Top of The records

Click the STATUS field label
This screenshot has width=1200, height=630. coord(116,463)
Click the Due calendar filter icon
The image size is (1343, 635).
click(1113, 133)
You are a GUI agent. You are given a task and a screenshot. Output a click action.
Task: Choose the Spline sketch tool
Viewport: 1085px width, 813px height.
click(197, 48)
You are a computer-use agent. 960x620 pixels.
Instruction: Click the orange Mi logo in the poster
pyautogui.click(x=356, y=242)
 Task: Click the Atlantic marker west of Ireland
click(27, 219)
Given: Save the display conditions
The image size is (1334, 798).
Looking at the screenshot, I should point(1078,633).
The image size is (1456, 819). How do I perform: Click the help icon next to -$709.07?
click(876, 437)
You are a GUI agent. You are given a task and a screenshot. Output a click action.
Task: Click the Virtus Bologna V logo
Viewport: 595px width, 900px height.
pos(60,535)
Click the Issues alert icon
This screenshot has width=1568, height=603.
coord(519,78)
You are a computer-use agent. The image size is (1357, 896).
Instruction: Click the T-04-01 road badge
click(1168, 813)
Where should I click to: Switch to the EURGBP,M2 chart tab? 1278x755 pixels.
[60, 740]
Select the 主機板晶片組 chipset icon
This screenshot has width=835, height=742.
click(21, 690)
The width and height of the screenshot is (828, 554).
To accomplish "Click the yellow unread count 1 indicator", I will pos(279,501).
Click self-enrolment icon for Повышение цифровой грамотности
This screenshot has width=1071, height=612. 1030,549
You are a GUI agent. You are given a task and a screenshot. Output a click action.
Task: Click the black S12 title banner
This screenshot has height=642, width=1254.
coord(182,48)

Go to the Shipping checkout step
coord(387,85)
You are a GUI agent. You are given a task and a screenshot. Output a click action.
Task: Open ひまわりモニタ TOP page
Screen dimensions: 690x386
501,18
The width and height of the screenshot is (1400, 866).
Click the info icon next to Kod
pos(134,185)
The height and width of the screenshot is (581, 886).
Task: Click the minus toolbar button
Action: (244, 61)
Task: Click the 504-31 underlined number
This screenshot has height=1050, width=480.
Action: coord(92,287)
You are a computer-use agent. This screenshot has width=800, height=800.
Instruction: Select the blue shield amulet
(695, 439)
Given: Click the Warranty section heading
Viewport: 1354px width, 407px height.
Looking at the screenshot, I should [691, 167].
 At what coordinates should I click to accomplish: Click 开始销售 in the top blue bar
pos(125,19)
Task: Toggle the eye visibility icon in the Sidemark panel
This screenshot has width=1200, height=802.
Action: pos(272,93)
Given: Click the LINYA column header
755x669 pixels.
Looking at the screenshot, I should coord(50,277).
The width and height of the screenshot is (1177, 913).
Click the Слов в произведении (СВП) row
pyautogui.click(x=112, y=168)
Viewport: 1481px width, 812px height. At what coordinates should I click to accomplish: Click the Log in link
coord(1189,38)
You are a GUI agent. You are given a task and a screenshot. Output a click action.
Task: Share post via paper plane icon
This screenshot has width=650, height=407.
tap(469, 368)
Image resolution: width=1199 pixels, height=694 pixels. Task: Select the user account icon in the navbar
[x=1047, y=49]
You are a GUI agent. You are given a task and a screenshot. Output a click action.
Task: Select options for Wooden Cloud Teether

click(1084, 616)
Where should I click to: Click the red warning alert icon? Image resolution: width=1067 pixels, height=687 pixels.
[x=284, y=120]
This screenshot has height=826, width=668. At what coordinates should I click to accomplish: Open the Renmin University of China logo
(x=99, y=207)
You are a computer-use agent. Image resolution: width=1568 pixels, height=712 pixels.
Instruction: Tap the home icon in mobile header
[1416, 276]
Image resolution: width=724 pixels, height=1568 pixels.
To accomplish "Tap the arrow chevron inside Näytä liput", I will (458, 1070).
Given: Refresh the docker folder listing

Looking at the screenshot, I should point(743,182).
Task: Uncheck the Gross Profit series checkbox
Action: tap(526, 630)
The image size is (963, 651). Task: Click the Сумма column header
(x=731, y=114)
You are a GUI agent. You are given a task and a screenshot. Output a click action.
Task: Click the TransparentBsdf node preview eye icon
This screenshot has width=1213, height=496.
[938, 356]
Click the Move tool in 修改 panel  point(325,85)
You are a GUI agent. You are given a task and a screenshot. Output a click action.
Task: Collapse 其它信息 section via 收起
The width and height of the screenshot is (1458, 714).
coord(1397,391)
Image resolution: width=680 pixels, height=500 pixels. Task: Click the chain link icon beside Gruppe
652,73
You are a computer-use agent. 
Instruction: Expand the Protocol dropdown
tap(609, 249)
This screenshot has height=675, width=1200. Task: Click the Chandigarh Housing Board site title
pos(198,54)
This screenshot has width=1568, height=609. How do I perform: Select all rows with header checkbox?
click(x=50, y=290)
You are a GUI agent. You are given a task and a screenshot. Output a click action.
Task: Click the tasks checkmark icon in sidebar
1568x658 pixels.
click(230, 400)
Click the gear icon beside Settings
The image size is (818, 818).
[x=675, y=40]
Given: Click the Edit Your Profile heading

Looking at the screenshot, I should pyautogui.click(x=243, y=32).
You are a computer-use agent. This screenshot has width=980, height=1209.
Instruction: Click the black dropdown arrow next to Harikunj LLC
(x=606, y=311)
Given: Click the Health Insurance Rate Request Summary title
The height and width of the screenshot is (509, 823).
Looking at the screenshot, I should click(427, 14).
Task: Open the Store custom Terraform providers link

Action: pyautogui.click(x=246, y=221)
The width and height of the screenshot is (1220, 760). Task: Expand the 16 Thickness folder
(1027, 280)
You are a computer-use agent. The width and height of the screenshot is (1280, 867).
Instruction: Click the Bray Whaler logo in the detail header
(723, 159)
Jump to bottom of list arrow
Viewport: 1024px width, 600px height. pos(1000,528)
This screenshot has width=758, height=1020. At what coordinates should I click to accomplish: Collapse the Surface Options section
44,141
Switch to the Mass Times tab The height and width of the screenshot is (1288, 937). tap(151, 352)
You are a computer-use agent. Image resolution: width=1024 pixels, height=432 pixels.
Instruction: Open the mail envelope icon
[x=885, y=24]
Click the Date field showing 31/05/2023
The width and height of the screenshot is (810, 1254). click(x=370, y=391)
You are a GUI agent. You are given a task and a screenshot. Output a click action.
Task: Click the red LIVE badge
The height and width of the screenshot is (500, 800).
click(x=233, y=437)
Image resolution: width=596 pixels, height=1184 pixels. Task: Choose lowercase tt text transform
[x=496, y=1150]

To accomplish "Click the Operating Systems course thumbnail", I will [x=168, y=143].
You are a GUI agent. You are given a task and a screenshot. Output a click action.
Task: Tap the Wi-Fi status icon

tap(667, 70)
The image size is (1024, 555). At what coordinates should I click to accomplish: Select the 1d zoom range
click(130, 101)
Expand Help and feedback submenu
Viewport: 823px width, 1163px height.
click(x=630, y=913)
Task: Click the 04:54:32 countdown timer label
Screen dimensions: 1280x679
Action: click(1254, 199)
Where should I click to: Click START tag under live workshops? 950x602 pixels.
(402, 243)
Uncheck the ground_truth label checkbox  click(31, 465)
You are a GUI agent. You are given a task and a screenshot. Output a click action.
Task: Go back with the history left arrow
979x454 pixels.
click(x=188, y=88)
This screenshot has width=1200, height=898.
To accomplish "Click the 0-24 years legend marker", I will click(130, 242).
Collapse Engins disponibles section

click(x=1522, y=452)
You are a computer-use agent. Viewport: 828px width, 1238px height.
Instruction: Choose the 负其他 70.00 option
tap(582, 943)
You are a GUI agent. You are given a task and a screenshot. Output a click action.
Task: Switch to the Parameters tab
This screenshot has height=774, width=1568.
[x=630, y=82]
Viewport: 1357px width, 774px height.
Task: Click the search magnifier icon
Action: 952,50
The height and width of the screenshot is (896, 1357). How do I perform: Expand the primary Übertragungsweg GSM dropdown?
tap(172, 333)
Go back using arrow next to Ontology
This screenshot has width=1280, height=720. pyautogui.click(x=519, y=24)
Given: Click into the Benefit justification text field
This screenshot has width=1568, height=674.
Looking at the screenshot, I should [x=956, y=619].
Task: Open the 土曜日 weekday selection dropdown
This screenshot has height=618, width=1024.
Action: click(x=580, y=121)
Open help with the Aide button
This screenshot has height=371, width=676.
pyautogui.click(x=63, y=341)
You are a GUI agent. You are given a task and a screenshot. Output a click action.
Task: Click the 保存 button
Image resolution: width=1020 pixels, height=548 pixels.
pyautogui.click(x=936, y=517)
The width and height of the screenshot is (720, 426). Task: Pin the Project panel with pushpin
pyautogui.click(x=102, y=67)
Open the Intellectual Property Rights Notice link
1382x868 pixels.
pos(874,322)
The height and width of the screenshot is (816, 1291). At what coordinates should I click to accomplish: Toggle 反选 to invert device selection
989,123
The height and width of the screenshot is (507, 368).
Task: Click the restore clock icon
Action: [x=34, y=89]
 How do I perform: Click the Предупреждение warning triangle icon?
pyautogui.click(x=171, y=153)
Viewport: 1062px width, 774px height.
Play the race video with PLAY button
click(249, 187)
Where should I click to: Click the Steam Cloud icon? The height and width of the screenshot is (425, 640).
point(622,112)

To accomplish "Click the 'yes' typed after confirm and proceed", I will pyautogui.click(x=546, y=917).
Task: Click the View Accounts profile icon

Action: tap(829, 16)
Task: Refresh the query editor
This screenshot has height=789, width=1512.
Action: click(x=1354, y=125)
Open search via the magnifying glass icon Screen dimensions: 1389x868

Bottom of The records

Copy out, exactly and alone, the lines of the entries above between the ones holding "Task: Open the Store" and "Switch to the Mass", inclusive.

■ Exercise solution:
Task: Open the Store custom Terraform providers link

Action: pyautogui.click(x=246, y=221)
The width and height of the screenshot is (1220, 760). Task: Expand the 16 Thickness folder
(1027, 280)
You are a computer-use agent. The width and height of the screenshot is (1280, 867).
Instruction: Click the Bray Whaler logo in the detail header
(723, 159)
Jump to bottom of list arrow
Viewport: 1024px width, 600px height. pos(1000,528)
This screenshot has width=758, height=1020. At what coordinates should I click to accomplish: Collapse the Surface Options section
44,141
Switch to the Mass Times tab The height and width of the screenshot is (1288, 937). tap(151, 352)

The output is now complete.